WHAT TO WORK ON –
The whole listing is to be restated word for word with no images.
+++ MATERIAL PROVIDED +++
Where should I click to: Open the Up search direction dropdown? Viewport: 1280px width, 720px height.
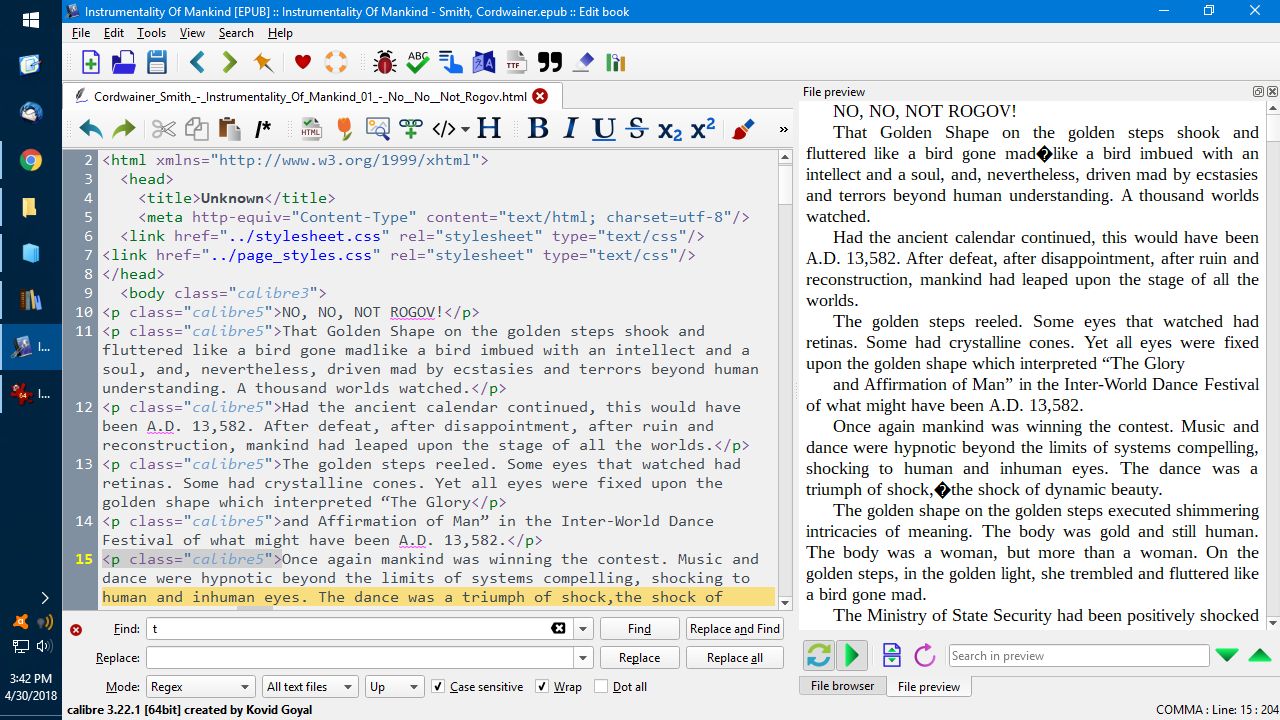click(394, 687)
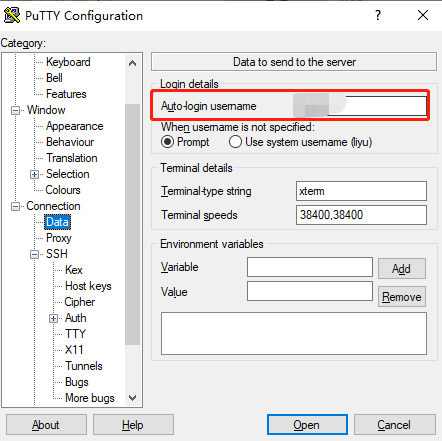Select the Tunnels category
This screenshot has height=441, width=442.
click(84, 366)
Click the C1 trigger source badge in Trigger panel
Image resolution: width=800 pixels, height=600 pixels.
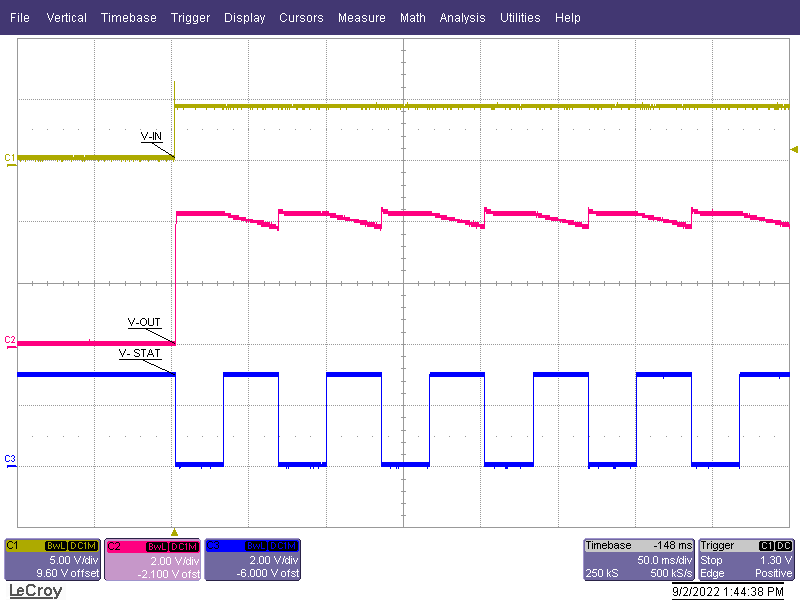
+++
ANSWER BOX –
Where should I click to: Open the Up search direction dropdown? Viewport: 1280px width, 720px height.
click(394, 687)
Select the Tunnels category
This screenshot has height=441, width=442.
click(84, 366)
Click the C1 trigger source badge in Trigger panel
Image resolution: width=800 pixels, height=600 pixels.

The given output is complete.